The solution to this is to use something called generics. The basic principle is that instead of writing many classes which are specific to one type of data (e.g. ints, doubles, Strings, etc.), we will write one class which has a generic type. This generic type can be thought of as a placeholder type that will be filled in by a real type when we go to use the class. This is illustrated further with the example of how to generalize a DLList (doubly-linked list) by rewriting it with generics.

Generic DLList

How can we modify our DLList so that it can be a list of whatever objects we choose? The class definition for DLList with integers looks like this:

public class DLList {
    public void addLast(int x) { ... }
    // more methods here
}

We will change this to:

public class DLList<T> {
    public void addLast(T x) { ... }
    // more methods here
}

where T is a placeholder object type. Notice the angle bracket syntax. Also note that we don’t have to use T; any variable name is fine. In our DLList, our item is now of type T, and our methods now take T instances as parameters. We can also rename our IntNode class to TNode for accuracy.

Using Generic DLList

Recall that to create a DLList, we originally typed:

DLList list = new DLList(10);

Before we did not need to specify the type for the DLList since it was always int. If we now want to create a DLList holding String objects (or any other type of objects), then we must specify what the placeholder T should be filled in with. An example of what that looks like :

DLList<String> list = new DLList<>("cs61bl");
list.addLast("rocks!")

On list creation, the compiler replaces all instances of T with String! Through the rest of the labs in the course we will continue to work with generics, as for most data structures, they will be more useful if we can use them with many types of data!

Recap

Yesterday, we worked with a “naked” IntList, which was difficult to use because knowledge of implementation details were necessary in order for its use.

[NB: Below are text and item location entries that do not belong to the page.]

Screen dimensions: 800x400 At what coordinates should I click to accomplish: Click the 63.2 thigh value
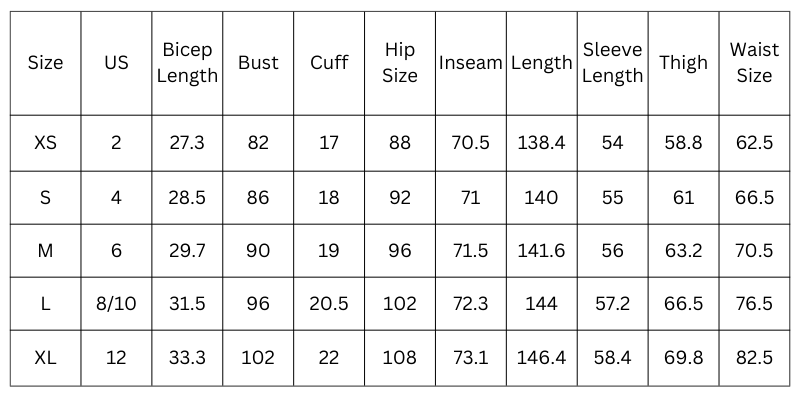point(683,250)
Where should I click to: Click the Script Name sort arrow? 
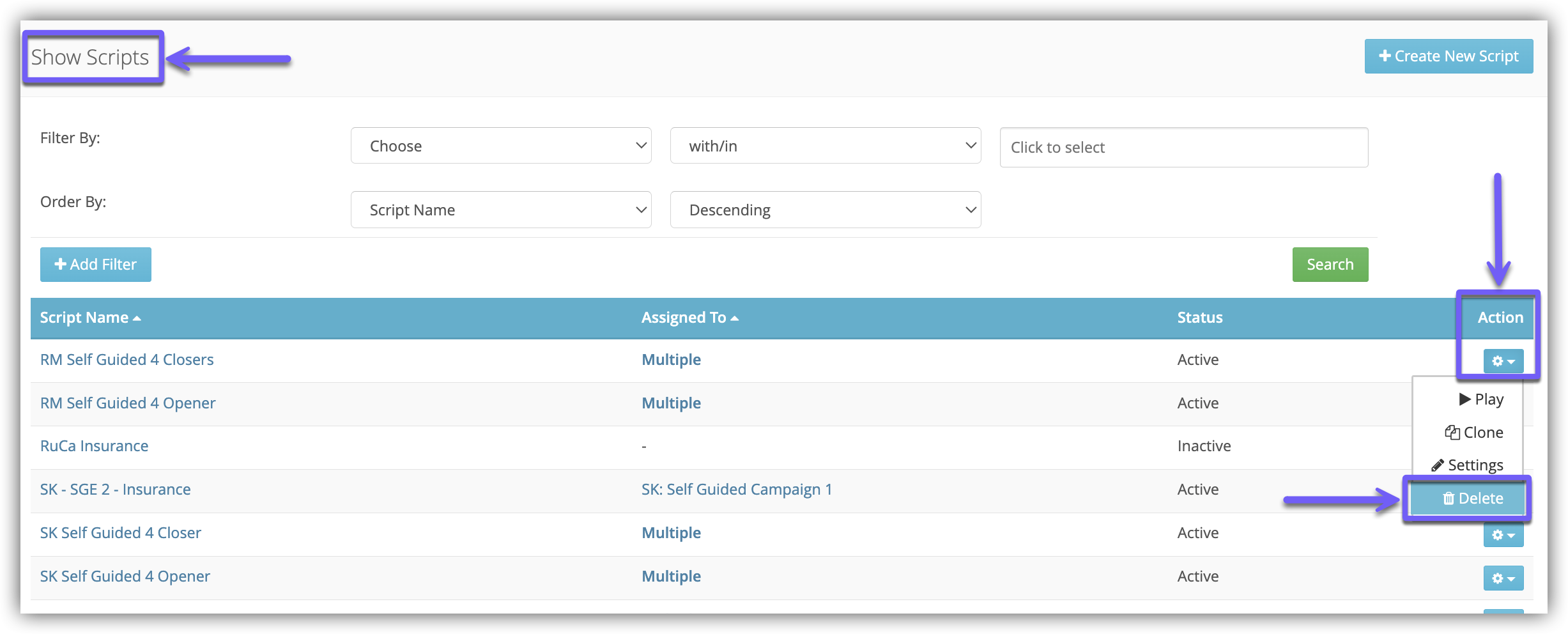click(x=137, y=318)
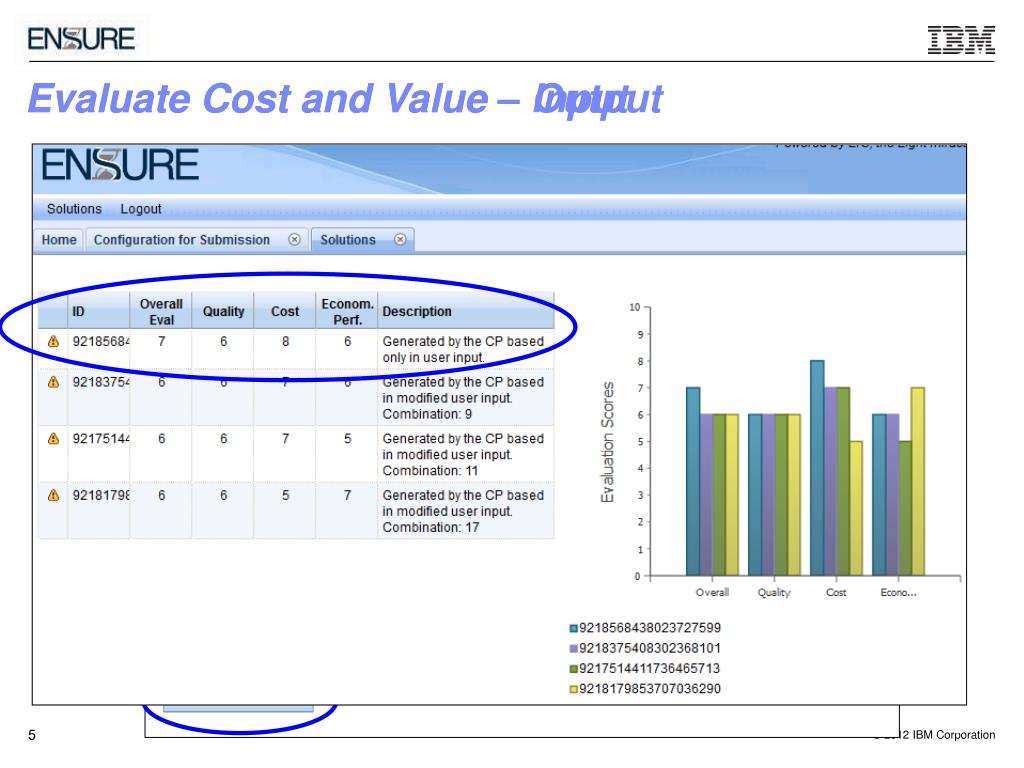
Task: Click yellow legend swatch for 9218179853707036290
Action: click(574, 689)
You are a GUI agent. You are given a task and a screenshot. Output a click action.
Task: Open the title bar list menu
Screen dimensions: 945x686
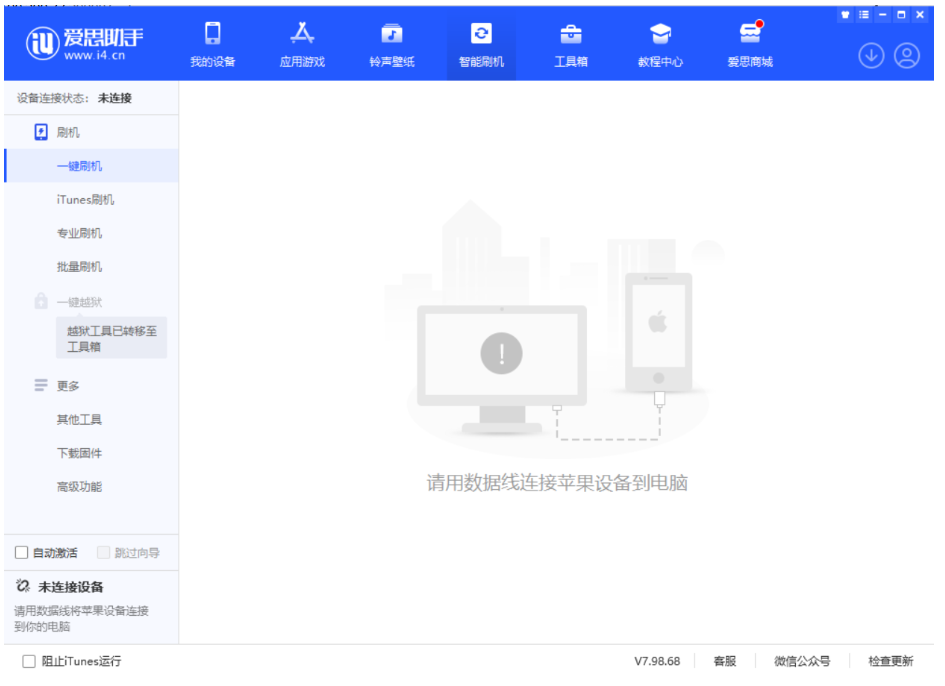tap(864, 15)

Today, we solved this problem through encapsulation. By nesting our node class inside another class, we can setup an abstraction barrier to shield our users from the details, and we can provide utility functions to allow users to operate naively upon our data structure.

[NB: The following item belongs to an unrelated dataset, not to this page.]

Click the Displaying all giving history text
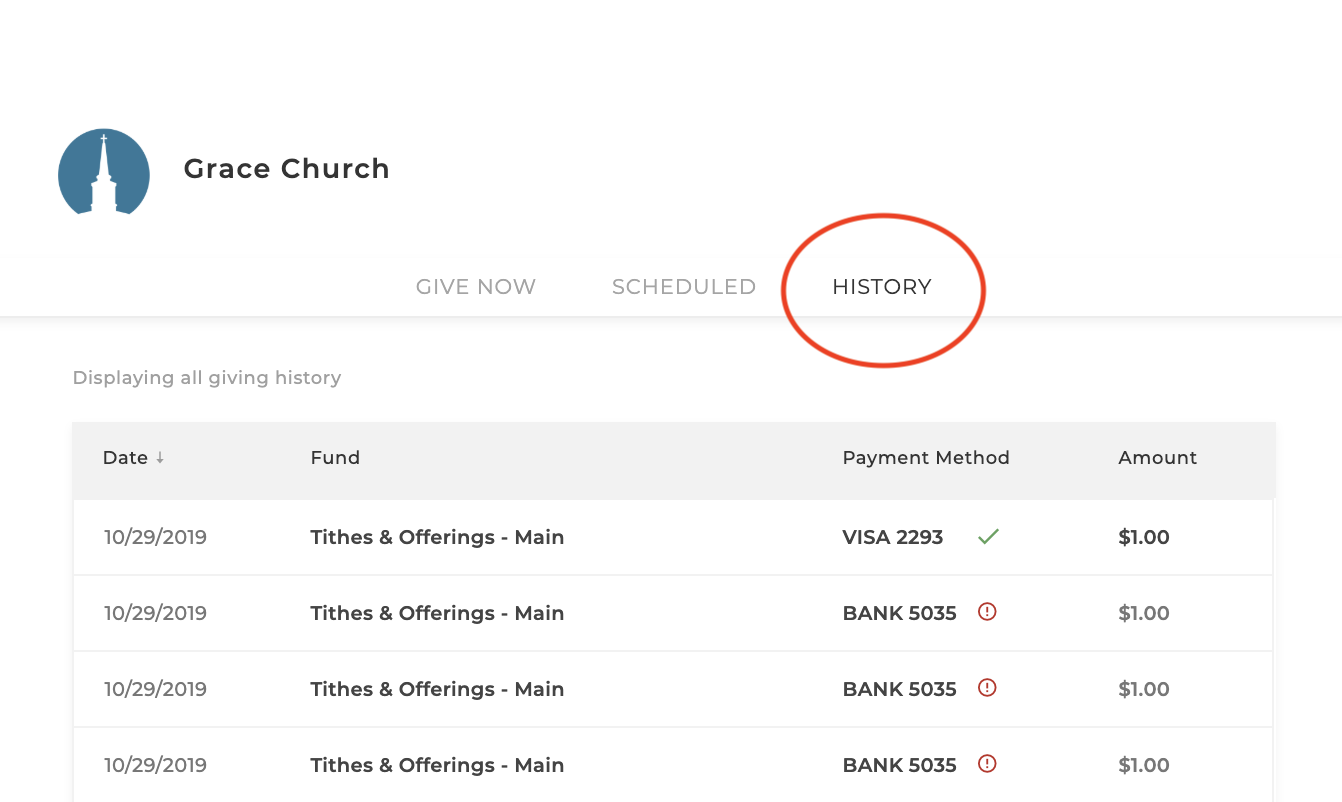 (207, 378)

To eliminate the need to have if statements that protect us from NullPointerExceptions, we can use a sentinel.

For efficiency purposes, we can introduce backwards prev links as well to make it doubly-linked.

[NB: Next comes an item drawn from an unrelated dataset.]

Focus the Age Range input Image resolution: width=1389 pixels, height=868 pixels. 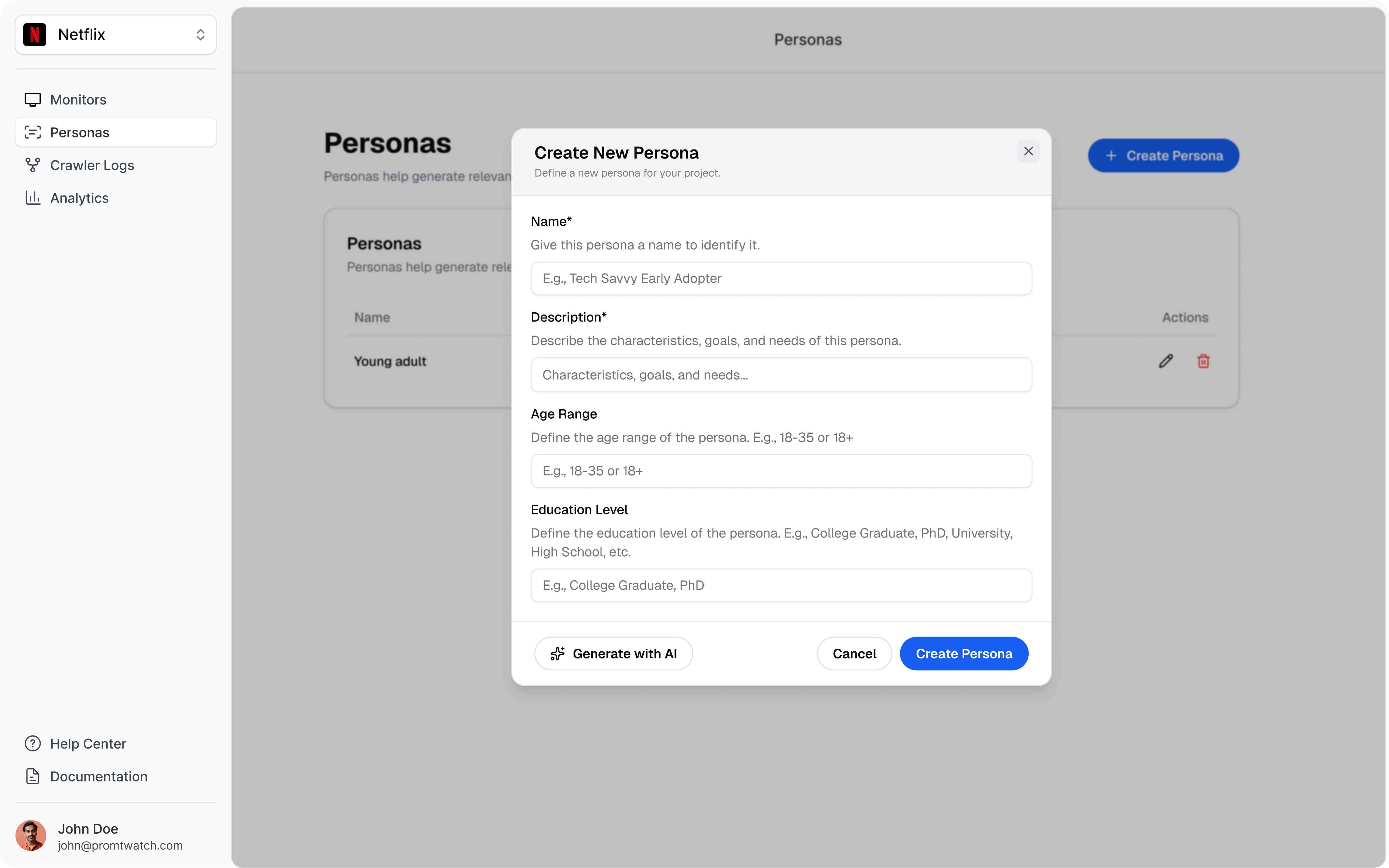[781, 471]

Finally, we generalized the code to work with any type of data through the use of generics.

Deliverables

SLList.java
SLListTest.java

If you have any time remaining after you submit this lab, spend some time implementing your LinkedListDeque for Project 1 with your partner while you’re still in lab! You should now have all of the necessary skills to tackle the project. In tomorrows lecture we will review and connect some of these ideas, but the core skills have been covered in this and the other preceding labs.